=== Questions on the material ===
a – Answer these questions using the energy drinks article:
(i) Since which month have most major UK stores voluntarily banned sales of the drinks to children under 16?
(ii) Of the supermarkets Timeline visited with the 15-year-old girl, how many allowed her to buy an energy drink?
(iii) What caffeine content do the limitations apply to?
b – According to the energy drinks article, why is the NASUWT teaching union calling for a total ban on energy drinks in schools? Answer in one to three sentences.
c – Reproduce word for word everything in the energy drinks article from "Energy drinks Image" down to "investigation has found.".

=== Passage to read ===

────

Energy drinks sold to under-16s despite supermarket ban

Energy drinks Image copyright PA
Image caption Most major retailers have been banned from selling high-caffeine energy drinks to under-16s since March

High-caffeine canned energy drinks are being sold in supermarkets despite a ban, a BBC investigation has found.

Sales of the drinks to children under 16 have been voluntarily banned by most major UK stores since March.

A teaching union has warned they are having a detrimental effect on both the health and the attention span of pupils

But the British Soft Drinks Association said there is no more caffeine in most energy drinks than in a small cup of coffee.

The new code is voluntary but when BBC Timeline took a 15-year-old girl round eight supermarkets, half allowed her to buy an energy drink.

Jane Peckham, national officer at the NASUWT teaching union, said: "The ever-increasing consumption of caffeine through energy drinks is a concern for long-term health.

"More and more studies are showing that can lead to diabetes, hyperactivity and other such conditions.

"I think it is something that we all need to pay attention to."

'Seven a day'

Anecdotally, Ms Peckham said she has heard of pupils consuming up to seven energy drinks a day.

And she said it is a problem in both primary and secondary schools.

The union is calling for a total ban on energy drinks in schools.

Ms Peckham added: "Research has shown that children who consume high levels of energy drinks are much more likely to develop future negative behaviours.

"It can lead to use of tobacco, binge drinking, possibly drug use and the energy drink is the starting point for that."

The limitations concern drinks which contain more than 150mg of caffeine per litre.

Image caption Jen Peckham warned energy drinks can cause health problems

Timeline took Annie, 15, round eight supermarkets in Glasgow and Newton Mearns, East Renfrewshire, with mixed results.

In one Glasgow store, she went to a self-service check out where the canned drink was flagged as a restricted item.

Annie told the programme a staff member approved the sale without asking her for identification.

────

=== Information ===
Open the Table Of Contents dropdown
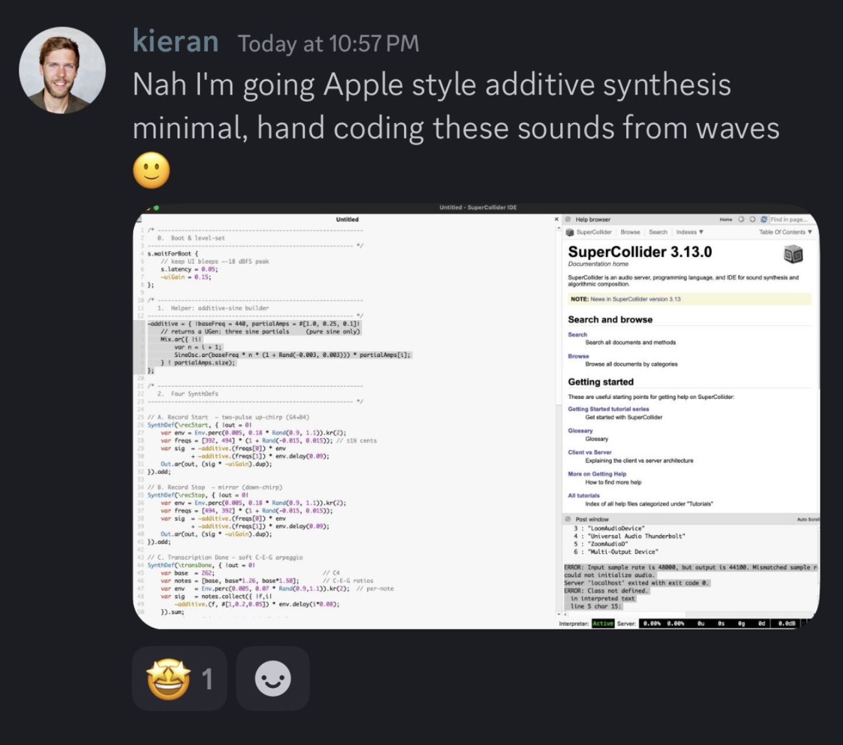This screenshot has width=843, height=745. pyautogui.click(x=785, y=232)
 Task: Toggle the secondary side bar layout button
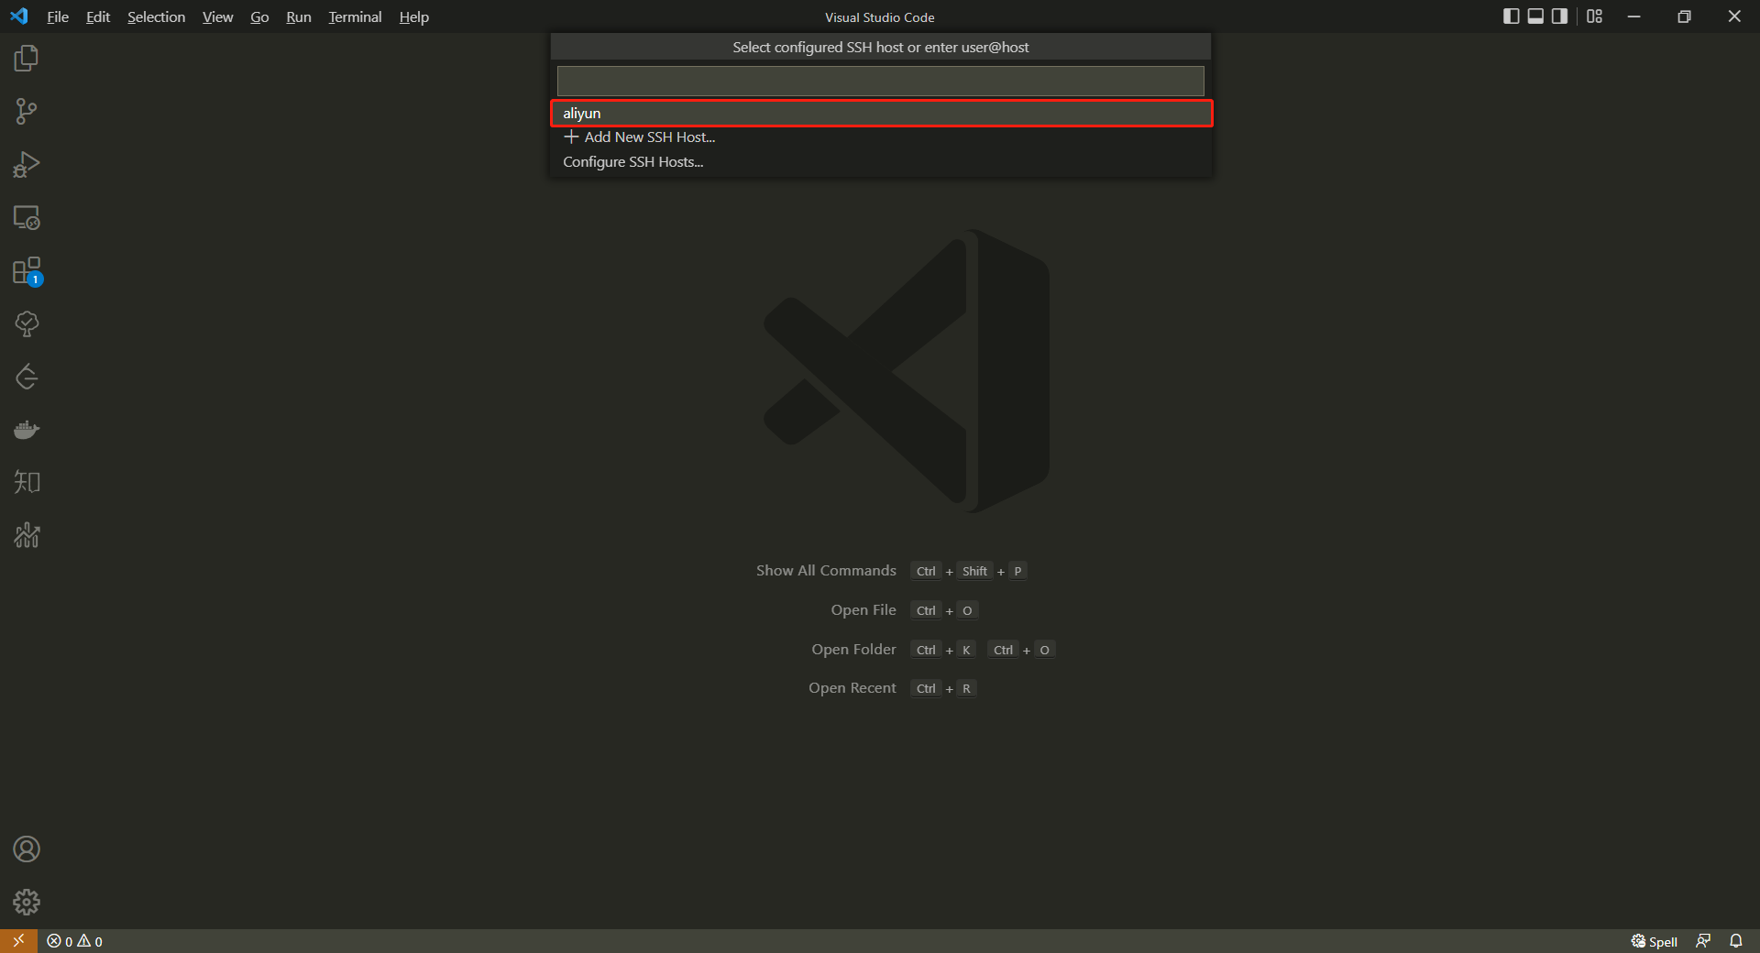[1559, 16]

────

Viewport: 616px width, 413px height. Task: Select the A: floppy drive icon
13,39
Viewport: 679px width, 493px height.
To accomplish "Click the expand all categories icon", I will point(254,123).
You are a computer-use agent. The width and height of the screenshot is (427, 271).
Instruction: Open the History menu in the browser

────

=== List of solutions ===
a –
(i) March
(ii) Four, half of the eight supermarkets
(iii) More than 150mg of caffeine per litre

b – The union warns that energy drinks harm both pupils' health and their attention span. Jane Peckham says studies link the drinks to diabetes and hyperactivity, and that children who consume high levels are more likely to go on to tobacco use, binge drinking and possibly drug use.

c –
Energy drinks Image copyright PA
Image caption Most major retailers have been banned from selling high-caffeine energy drinks to under-16s since March

High-caffeine canned energy drinks are being sold in supermarkets despite a ban, a BBC investigation has found.